Below are some records; output exactly the lines from the line with "TSLA Membership Directory (780, 2353)" to the line with "[Search Site] (967, 21)", both ends kept, and nothing more.

→ **Supplied material**
>>>>>

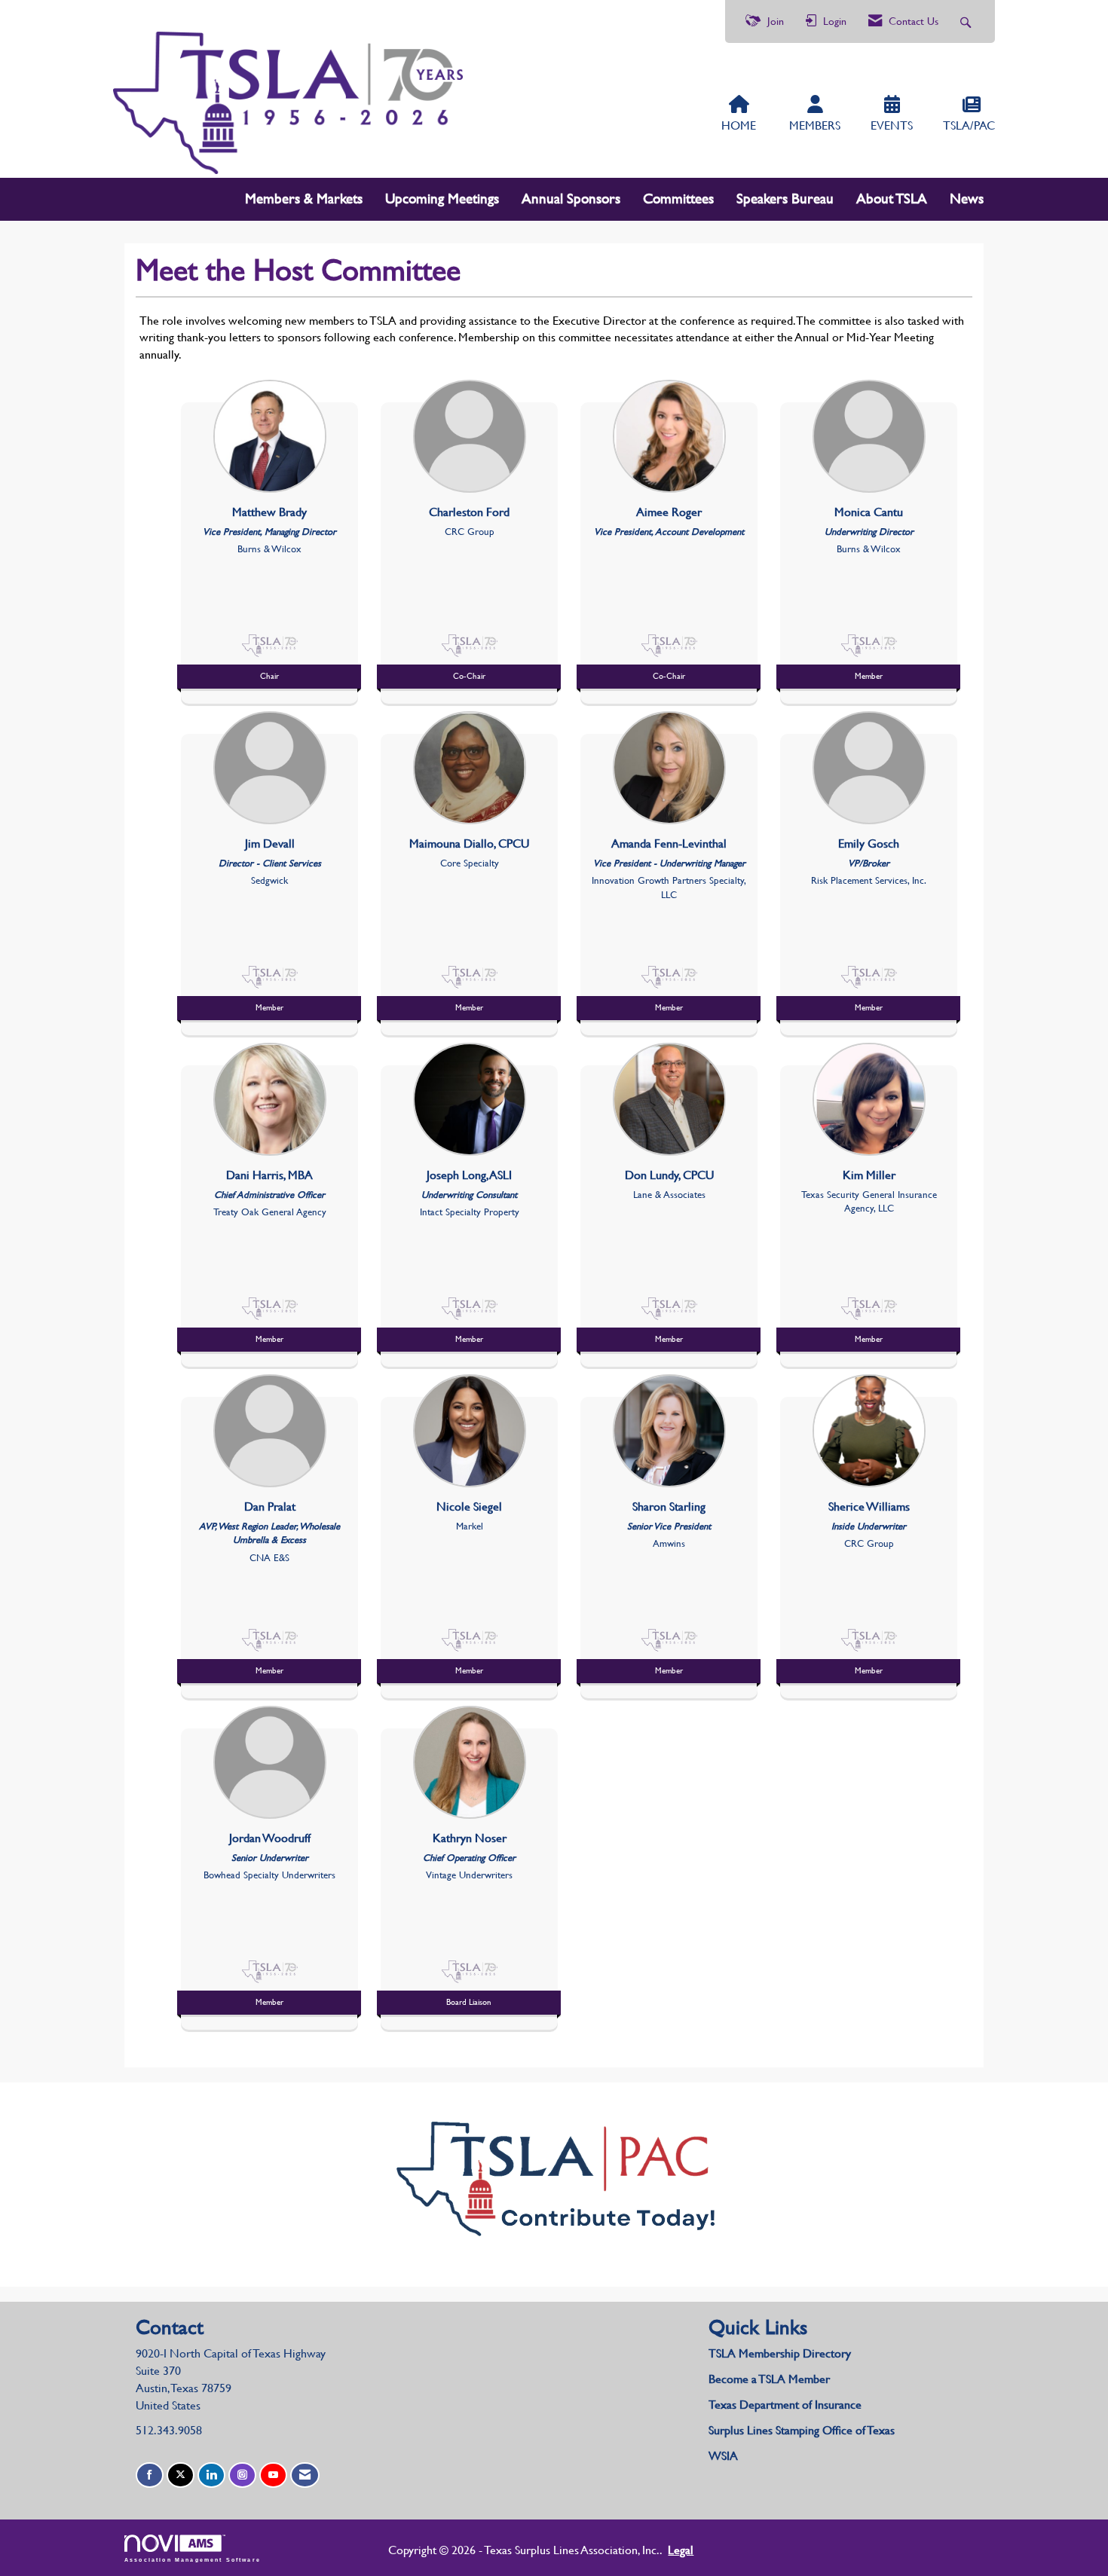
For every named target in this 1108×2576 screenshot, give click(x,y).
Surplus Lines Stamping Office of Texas (802, 2430)
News (967, 198)
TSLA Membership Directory (780, 2353)
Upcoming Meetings (442, 198)
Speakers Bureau (785, 198)
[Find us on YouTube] (273, 2475)
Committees (678, 198)
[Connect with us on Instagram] (242, 2475)
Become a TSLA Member (769, 2379)
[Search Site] (967, 21)
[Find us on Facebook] (150, 2475)
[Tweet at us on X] (180, 2475)
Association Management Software (192, 2559)
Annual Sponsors (571, 198)
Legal (680, 2550)
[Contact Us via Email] (305, 2475)
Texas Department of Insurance (787, 2404)
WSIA (723, 2456)
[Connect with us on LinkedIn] (211, 2475)
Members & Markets (304, 198)
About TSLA (891, 198)
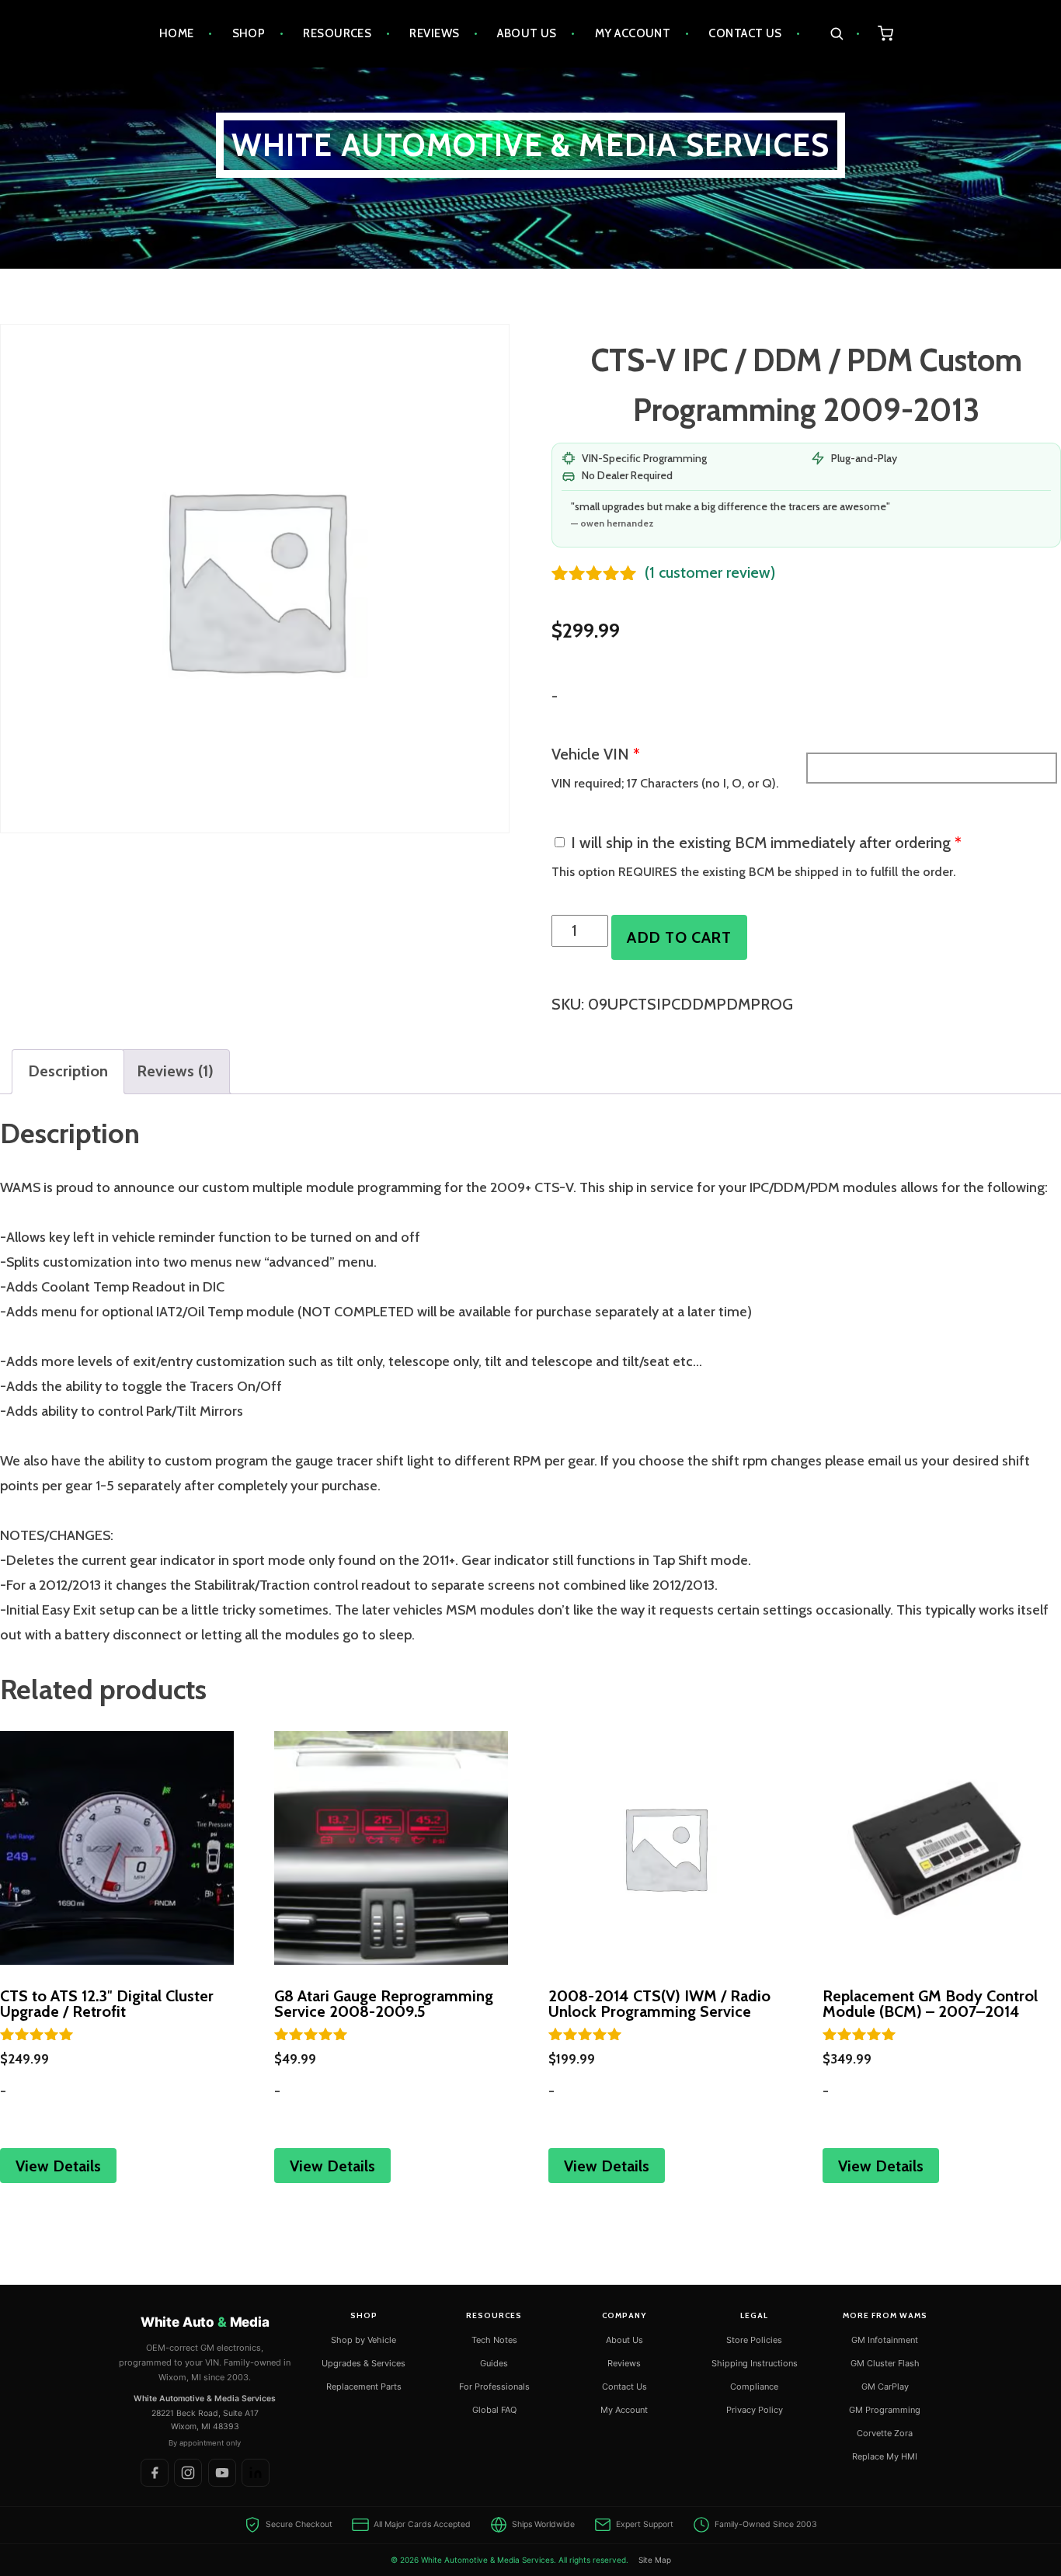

<<<<<

→ **Result**
TSLA Membership Directory (780, 2353)
Upcoming Meetings (442, 198)
Speakers Bureau (785, 198)
[Find us on YouTube] (273, 2475)
Committees (678, 198)
[Connect with us on Instagram] (242, 2475)
Become a TSLA Member (769, 2379)
[Search Site] (967, 21)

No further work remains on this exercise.